Exercises:
[a] Using the passage about the bus to Rurrenabaque, answer these questions, one per line:
(i) How late was the bus to leave?
(ii) How long into the ride did the writer's symptoms turn into a feverish delirium?
(iii) In what city was the mountain air described as incredibly dry?
[b] From the passage about the bus to Rurrenabaque, write out the part that opens with the words containing "To the average" and closes with "a runny nose.".

**** Passage provided

When I tried to google information about the bus to Rurrenabaque, the first page of results consisted exclusively of DO NOT TAKE THIS BUS, THIS IS THE WORST BUS IN THE WORLD and ACTUAL BUS? OR CHARIOT TO HELL?
To the average person, I suspect this would suggest that maybe they shouldn’t take this bus. But to me, it sounded a lot like “Take this bus… I dare you!”
I embarrassed myself all the way through the collectivo ride from the hostel to the bus station with my incompetence and confusion, narrowly escaped being sold a taxi ride for double the price of the bus, had someone ask me if I was Argentinian (not sure why, but I’m taking that as a good sign), bought my ticket, strategically did not ask for the estimated time of arrival, and got on board. The bus was only half an hour late to leave and the only empty seat was next to me. It was an excellent start, and I felt great, except for a sore throat and a runny nose.
I hadn’t had a solid bowel movement in weeks, so I was in a state of mind where I really couldn’t take the little uncomfortable things my body did that seriously, so I wasn’t thinking too much of those symptoms. However, 10 minutes into the ride, they exploded into a full-on feverish delirium. Still, it wasn’t too bad. I had plenty of water and it was easier to sleep than I think it would have been otherwise. As we drove north into the humid air, my sore throat felt a lot better than it had in the incredibly dry mountain air of La Paz.

********
**** Stored data

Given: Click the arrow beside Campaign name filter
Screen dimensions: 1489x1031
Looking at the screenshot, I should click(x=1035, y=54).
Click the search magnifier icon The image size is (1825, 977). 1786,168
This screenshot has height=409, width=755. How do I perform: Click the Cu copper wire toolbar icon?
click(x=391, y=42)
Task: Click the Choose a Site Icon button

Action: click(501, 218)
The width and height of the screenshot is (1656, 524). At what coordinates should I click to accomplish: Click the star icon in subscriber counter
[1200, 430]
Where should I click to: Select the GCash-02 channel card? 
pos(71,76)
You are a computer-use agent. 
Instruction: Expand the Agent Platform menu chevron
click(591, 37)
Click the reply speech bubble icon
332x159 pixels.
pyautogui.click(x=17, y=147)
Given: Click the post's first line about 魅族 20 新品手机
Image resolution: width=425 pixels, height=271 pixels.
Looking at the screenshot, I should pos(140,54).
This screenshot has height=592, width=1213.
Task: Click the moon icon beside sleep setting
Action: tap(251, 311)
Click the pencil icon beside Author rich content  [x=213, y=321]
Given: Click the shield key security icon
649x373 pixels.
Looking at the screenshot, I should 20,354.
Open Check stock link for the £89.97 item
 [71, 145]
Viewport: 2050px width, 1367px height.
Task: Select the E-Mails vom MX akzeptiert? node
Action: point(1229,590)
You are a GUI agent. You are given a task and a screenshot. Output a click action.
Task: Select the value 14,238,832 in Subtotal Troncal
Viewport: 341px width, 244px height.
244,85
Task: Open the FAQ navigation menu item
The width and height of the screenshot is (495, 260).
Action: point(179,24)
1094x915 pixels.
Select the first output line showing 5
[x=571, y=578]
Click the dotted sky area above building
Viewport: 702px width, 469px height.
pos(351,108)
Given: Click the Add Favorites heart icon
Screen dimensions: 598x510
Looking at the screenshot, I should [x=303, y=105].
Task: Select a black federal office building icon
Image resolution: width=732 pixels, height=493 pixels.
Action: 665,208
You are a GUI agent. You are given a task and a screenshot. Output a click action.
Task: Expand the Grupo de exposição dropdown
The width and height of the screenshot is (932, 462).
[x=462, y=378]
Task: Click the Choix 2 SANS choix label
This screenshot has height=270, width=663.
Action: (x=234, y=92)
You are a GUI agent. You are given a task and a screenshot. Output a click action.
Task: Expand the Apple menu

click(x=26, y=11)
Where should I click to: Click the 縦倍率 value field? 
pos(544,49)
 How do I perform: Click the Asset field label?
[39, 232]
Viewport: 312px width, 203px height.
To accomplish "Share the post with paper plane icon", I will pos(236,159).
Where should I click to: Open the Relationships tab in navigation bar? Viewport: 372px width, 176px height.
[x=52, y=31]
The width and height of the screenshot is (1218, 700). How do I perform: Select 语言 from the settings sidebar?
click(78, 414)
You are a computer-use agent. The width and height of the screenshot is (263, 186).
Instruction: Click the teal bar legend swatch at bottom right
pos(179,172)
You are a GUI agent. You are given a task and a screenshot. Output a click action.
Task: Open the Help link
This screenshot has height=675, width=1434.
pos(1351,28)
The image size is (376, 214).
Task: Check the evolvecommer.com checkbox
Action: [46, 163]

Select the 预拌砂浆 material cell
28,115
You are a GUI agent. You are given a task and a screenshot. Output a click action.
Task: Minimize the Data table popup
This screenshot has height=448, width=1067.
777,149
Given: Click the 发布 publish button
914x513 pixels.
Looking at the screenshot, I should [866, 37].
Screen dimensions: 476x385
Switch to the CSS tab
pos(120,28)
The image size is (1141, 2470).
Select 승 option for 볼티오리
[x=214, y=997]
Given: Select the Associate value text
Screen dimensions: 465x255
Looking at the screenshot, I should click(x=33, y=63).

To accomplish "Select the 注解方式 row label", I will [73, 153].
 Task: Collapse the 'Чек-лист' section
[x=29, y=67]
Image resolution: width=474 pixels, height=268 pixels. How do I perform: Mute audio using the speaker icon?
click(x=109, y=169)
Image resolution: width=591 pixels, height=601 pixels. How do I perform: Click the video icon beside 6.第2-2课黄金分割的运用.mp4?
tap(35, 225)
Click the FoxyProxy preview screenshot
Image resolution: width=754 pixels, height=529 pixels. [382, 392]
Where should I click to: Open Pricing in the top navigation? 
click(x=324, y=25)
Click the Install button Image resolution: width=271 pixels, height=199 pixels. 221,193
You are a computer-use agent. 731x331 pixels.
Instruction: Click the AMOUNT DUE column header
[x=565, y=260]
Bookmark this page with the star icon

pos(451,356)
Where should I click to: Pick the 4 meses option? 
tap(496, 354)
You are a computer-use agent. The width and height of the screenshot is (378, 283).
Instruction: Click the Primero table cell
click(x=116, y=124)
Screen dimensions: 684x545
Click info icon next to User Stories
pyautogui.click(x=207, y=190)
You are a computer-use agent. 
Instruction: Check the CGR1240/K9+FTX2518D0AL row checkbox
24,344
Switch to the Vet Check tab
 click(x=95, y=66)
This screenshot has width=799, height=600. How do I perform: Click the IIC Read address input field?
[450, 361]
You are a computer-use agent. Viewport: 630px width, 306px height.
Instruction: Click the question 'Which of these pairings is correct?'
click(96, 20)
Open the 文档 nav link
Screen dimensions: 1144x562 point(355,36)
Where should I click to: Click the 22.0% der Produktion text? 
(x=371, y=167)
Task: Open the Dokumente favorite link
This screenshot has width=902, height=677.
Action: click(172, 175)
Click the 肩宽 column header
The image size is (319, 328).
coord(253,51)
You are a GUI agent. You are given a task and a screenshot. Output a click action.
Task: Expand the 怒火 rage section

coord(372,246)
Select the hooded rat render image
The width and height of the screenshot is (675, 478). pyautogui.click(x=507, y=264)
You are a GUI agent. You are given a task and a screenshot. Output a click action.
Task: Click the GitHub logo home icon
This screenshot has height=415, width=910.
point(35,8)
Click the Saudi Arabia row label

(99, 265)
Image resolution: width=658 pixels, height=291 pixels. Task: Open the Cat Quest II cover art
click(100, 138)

********

Answers to the problems:
[a]
(i) Half an hour.
(ii) 10 minutes.
(iii) La Paz.

[b]
To the average person, I suspect this would suggest that maybe they shouldn’t take this bus. But to me, it sounded a lot like “Take this bus… I dare you!”
I embarrassed myself all the way through the collectivo ride from the hostel to the bus station with my incompetence and confusion, narrowly escaped being sold a taxi ride for double the price of the bus, had someone ask me if I was Argentinian (not sure why, but I’m taking that as a good sign), bought my ticket, strategically did not ask for the estimated time of arrival, and got on board. The bus was only half an hour late to leave and the only empty seat was next to me. It was an excellent start, and I felt great, except for a sore throat and a runny nose.